Goal of the exercise ▸
Reproduce the line containing "This screenshot has height=883, width=974." in the listing below, then every later line up to the end, precisely as written.
*** Block opens ***
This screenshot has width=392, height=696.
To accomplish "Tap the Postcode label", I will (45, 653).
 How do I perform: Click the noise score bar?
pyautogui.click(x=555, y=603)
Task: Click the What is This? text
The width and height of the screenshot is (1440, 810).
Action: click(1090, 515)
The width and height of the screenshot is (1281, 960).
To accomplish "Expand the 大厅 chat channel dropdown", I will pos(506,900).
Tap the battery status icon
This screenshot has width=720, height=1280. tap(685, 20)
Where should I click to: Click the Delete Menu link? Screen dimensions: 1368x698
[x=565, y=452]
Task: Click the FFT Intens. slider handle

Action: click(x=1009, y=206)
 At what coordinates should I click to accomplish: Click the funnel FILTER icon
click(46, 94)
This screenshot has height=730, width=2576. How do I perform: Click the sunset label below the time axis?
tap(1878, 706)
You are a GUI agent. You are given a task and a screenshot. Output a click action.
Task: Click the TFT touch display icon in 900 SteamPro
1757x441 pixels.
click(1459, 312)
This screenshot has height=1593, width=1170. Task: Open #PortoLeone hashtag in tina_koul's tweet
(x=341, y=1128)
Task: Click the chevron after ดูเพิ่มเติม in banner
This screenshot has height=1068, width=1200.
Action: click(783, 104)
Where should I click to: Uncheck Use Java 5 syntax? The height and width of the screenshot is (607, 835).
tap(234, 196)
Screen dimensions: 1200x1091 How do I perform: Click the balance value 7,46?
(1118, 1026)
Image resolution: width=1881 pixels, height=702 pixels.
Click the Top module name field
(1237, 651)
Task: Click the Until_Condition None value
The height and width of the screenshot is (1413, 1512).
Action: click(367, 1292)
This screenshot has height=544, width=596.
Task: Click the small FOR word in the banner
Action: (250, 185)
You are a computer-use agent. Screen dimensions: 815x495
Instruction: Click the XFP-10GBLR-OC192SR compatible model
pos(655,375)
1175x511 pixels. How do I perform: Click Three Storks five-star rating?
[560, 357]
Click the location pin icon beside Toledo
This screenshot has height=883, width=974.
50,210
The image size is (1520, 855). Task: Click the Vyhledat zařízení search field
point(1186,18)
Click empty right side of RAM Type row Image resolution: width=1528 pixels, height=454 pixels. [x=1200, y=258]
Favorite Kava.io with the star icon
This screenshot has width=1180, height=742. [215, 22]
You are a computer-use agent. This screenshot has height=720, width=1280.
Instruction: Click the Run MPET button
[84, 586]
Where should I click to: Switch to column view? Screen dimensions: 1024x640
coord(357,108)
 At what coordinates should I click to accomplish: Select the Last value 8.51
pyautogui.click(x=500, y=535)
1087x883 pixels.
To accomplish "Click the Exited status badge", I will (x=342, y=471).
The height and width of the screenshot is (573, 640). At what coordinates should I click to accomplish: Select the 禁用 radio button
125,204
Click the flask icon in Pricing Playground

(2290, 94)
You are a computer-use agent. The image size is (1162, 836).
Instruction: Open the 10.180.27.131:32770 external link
*** Block closes ***
Result below ▸
This screenshot has height=883, width=974.
50,210
The image size is (1520, 855). Task: Click the Vyhledat zařízení search field
point(1186,18)
Click empty right side of RAM Type row Image resolution: width=1528 pixels, height=454 pixels. [x=1200, y=258]
Favorite Kava.io with the star icon
This screenshot has width=1180, height=742. [215, 22]
You are a computer-use agent. This screenshot has height=720, width=1280.
Instruction: Click the Run MPET button
[84, 586]
Where should I click to: Switch to column view? Screen dimensions: 1024x640
coord(357,108)
 At what coordinates should I click to accomplish: Select the Last value 8.51
pyautogui.click(x=500, y=535)
1087x883 pixels.
To accomplish "Click the Exited status badge", I will (x=342, y=471).
The height and width of the screenshot is (573, 640). At what coordinates should I click to accomplish: Select the 禁用 radio button
125,204
Click the flask icon in Pricing Playground

(2290, 94)
You are a computer-use agent. The image size is (1162, 836).
Instruction: Open the 10.180.27.131:32770 external link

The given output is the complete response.